Tale patologia, a causa di relazioni critiche con il proprio Dirigente scolastico, è entrata in modo molto diffuso nelle scuole italiane, le vittime sono i docenti e in modo particolare quei docenti che sono contrastati nella loro professione, in modo continuo e ripetuto nel tempo, dal Dirigente scolastico.
Le conseguenze di atteggiamenti persecutori del Dirigente scolastico, nei confronti di alcuni docenti, sono quelle di un aumento dell’ansia, di uno stato di disagio nell’agire professionale, fino ad arrivare ad avere paura per ogni cosa che si fa nella didattica e nel rapporto con gli studenti e i colleghi.
In una scuola piemontese, c’è stato raccontato da alcune docenti e confermato da alcuni sindacalisti di primo livello della regione Piemonte, c’è una Dirigente scolastica che provoca stati di ansia notevoli ai docenti, utilizzando lo strumento delle sanzioni disciplinari, del richiamo verbale o scritto e delle visite mediche collegiali per verificare l’inidoneità all’insegnamento.

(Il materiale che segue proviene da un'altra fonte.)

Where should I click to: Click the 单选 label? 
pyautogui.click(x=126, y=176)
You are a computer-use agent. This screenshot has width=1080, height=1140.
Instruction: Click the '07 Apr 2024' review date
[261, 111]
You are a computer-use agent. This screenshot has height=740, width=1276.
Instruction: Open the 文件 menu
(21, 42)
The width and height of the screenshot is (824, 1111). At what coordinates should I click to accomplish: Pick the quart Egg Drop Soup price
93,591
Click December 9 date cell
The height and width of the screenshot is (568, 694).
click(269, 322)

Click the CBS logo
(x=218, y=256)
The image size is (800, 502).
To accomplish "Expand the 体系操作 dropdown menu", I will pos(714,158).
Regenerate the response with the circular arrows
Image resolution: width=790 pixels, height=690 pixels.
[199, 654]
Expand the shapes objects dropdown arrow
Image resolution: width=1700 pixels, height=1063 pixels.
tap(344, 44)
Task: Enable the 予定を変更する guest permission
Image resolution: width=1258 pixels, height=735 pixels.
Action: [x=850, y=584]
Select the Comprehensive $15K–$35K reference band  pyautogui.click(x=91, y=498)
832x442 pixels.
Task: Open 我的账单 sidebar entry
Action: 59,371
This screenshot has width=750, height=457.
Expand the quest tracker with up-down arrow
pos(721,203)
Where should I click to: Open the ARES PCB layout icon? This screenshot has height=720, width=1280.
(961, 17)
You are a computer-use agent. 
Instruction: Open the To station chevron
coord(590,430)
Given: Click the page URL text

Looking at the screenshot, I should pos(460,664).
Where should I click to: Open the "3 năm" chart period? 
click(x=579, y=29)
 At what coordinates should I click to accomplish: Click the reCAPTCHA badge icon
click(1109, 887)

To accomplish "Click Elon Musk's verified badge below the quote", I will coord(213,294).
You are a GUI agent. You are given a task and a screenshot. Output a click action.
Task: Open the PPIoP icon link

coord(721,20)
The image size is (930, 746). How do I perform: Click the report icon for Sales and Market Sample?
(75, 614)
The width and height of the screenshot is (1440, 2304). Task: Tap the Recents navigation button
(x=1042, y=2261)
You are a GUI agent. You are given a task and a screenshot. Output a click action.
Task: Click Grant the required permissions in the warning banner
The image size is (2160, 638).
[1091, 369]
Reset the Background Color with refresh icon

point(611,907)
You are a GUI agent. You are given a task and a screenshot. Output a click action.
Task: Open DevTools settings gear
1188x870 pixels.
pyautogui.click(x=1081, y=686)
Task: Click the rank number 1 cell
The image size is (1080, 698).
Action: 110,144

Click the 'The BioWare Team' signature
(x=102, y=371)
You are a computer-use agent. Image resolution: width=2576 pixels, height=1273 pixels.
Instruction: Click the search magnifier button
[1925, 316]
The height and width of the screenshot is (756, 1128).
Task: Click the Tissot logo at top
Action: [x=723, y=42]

In tale scuola una docente, dopo aver richiesto una visita al medico competente, si è vista inviare alla commissione medica di verifica per accertare l’idoneità alla mansione e al lavoro, adducendo come motivazione la richiesta al medico competente e al fatto che il dipendente avesse fatto assenze per malattia pari a 5 giornate, richiesto due giorni di permesso per visite mediche e che nell’anno scolastico precedente avesse fatto ben 2 giornate di assenza per malattia.
Ora ci si chiede, visto che la commissione medico di verifica ha ritenuto la dipendente – che nel frattempo aveva chiesto il trasferimento presso altro istituto per non rimanere in un ambiente da lei giudicato insano – idonea all’unanimità, se gli strumenti messi a disposizione dei Dirigenti non vengano utilizzati con troppa disinvoltura creando danno all’amministrazione; la docente si è dovuta assentare dal lavoro per un giorno e la commissione ha dovuto svolgere la sua attività, creando danno anche all’insegnante costretta a lavorare in un ambiente che non ha più ritenuto sereno. Certo, i segnali derivanti dai trasferimenti volontari o dalle proposte di trasferimento d’ufficio sicuramente dovrebbero essere un campanello di allarme.
Altri docenti precari di questa stessa scuola piemontese lamentano pressioni psicologiche da parte della Dirigente scolastica, tanto da arrecare ansia e disagio nella vita professionale degli insegnanti.
Una docente di italiano che aveva chiesto trasferimento per fuggire da quello che ha definito un incubo per la sua salute, ed oggi, ottenuta la mobilità richiesta, ha ritrovato la serenità lavorativa, lamenta che questa Dirigente scolastica non le consente l’accesso agli atti rispetto ad una situazione di contenzioso tra le parti. Questa storia, come purtroppo accade a volte, quando non ci sono le giuste relazioni interpersonali tra docenti e DS, si tratta di un burnout provocato dalla Dirigente scolastica, ma c’è da dire che tutto continua ad avvenire nell’indifferenza generale delle autorità competenti.